On s’endort avec les bruit du vent et au réveil, c’est lumineux et frais!

La riposte française!

Samedi, la suite.

La famille Sany nous attendait de pied ferme avec un excellent blanc (Maranges 1er cru) pour accompagner la quiche lorraine maison et un rouge (Château Chaignaux Lalande de Pommerol) pour les fromages. Jean-François manifeste sa joie de nous accueillir en remplissant nos coupes constamment et en jasant sans arrêt jusqu’à tard! Le programme du lendemain promet! Nous sommes littéralement pris en charge ici…

Au lever, direction Le Brévent au pied duquel trône la vallée de Chamonix. Ce n’est pas le plus haut sommet des Aiguilles Rouges (Alpes) avec ses 2525 mètres mais il offre une vue imprenable sur le Massif du Mont-Blanc.

L’expérience du téléférique en soit est prenante car il nous conduit à 2000 mètres en peu de temps et dans un axe presque vertical! Nous avons compris en un instant ce que l’air de la montagne avait de ravigotant! Étourdis, nous mettons pied quelques 500 mètres plus haut en sortant de la cabine qui nous porte au sommet. La vue de tous côtés est à couper le souffle (déjà court) et le Mont blanc en face, on pourrait presque le toucher, reflète la lumière aveuglante de sa blancheur.

On se félicite intérieurement d’avoir décliné l’invitation pour l’Aiguille du midi quelques 1000 mètres plus haut encore offrant une attraction qui défit complètement le bon sens appelée « le pas dans le vide » (aller voir sur Google).

Nous n’étions pas au bout de nos peines car Jean-François s’était mis en tête de pique-niquer dans un endroit incongru sur le Brévent. Après une petite escalade à pied, il nous conduit sur un pic entouré de vide. Nous mangeons avec des papillons dans le ventre et une minutie de mouvement qui confine à l’inertie… Ils sont fous ces français!

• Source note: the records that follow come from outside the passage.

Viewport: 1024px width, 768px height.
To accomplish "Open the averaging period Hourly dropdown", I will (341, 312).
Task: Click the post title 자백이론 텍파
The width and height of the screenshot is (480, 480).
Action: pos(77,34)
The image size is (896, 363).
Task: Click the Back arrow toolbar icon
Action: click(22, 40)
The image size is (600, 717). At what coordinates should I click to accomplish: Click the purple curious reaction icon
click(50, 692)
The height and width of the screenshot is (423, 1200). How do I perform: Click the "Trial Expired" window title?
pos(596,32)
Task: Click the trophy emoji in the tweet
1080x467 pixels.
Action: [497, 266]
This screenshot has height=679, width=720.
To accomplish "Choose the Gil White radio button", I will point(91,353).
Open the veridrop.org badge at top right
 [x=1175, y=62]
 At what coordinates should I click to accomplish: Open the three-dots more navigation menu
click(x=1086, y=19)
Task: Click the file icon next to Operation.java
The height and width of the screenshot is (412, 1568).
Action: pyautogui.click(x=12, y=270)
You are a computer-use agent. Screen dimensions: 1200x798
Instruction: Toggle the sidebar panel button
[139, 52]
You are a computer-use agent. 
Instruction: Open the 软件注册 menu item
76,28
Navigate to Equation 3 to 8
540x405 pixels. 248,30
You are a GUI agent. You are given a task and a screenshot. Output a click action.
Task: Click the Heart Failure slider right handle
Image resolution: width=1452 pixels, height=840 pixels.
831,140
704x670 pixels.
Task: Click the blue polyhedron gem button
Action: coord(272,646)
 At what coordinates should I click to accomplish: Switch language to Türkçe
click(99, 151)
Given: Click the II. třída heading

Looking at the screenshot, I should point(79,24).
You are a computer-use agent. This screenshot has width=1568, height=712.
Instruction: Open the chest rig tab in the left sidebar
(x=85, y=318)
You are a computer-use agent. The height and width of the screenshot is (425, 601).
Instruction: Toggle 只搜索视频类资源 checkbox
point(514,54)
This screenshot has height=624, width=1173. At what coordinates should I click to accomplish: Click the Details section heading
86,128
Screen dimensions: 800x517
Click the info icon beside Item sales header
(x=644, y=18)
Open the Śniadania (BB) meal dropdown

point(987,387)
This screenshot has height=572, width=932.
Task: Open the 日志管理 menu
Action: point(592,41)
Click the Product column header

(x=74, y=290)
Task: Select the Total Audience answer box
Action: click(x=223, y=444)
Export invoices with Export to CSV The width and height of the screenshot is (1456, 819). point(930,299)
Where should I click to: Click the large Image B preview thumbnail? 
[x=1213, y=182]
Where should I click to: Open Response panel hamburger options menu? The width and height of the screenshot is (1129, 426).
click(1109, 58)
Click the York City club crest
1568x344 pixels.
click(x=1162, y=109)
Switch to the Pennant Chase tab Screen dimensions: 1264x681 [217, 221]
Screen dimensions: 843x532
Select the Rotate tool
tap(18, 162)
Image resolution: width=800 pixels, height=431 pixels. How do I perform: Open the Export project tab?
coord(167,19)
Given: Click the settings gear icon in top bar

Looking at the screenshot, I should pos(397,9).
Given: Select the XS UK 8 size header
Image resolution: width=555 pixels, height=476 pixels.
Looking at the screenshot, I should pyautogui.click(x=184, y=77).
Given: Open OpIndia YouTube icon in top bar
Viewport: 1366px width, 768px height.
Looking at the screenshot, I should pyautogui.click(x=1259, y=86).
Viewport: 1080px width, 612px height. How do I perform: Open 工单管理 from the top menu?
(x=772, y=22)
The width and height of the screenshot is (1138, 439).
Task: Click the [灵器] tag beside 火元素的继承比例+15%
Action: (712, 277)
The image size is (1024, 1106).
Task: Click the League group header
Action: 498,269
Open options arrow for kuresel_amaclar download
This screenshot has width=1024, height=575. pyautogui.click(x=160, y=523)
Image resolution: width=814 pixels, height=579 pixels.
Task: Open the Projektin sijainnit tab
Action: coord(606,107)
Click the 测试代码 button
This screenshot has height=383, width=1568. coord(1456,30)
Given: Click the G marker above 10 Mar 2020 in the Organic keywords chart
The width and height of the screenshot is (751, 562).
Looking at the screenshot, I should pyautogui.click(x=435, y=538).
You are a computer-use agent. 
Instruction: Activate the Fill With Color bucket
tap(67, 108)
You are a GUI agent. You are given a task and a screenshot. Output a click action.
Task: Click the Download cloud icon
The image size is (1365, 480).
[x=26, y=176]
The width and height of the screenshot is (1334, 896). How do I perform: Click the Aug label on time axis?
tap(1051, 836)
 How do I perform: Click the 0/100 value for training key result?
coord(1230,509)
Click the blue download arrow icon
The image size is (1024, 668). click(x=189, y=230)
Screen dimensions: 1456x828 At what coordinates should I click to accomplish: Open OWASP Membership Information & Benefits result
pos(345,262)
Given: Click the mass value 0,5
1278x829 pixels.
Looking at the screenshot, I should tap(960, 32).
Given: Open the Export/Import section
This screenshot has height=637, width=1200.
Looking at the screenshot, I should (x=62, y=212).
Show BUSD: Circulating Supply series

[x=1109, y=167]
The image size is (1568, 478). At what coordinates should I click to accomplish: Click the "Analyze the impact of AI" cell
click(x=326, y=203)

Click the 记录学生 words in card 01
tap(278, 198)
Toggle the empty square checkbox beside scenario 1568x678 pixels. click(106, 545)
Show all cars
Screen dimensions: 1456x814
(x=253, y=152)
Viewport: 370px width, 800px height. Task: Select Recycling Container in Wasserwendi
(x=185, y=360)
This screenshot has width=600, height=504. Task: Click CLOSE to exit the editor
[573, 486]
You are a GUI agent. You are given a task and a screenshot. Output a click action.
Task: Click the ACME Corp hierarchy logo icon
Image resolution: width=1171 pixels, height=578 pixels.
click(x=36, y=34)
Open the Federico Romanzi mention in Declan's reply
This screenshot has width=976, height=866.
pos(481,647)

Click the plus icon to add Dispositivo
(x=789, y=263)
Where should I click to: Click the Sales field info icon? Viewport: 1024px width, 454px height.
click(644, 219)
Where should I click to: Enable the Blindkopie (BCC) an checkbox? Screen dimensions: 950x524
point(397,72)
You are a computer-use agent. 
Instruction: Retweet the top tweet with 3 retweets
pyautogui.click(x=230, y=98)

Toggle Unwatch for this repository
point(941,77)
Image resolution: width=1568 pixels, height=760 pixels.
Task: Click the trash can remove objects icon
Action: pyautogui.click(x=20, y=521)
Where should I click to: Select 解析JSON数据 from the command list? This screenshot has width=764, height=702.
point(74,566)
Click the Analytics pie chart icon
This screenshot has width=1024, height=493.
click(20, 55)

Nous regardons les alpinistes encore plus fous que nous qui escaladent les pics environnants et nous ne manquons pas la fin du marathon qui aboutit à la station intermédiaire Planpraz en bas. Eh oui! Ce que nous avons franchi en téléférique, quelques 2000 malades le font en courant… Hugues s’est senti largué physiquement et ce ne sont pas les charcuteries de Jean-François qui vont y remédier! Saucisson de canard, rillettes de canard, saucisses savoyardes et jambon de Bayonne ne contribuent pas à l’athlétisme!

Y’a pas à dire, nous sommes reçus comme des rois et Jean-François l’exprime souvent : « ah, elle est pas facile la vie »! On comprend mieux ce qu’il veut dire quand on est choyés comme ça. Vous devinez comment se termine la journée non? Piscine car c’est la canicule ici et vin rosé, rouge d’Espagne que l’on a apporté pour terminer avec une chartreuse.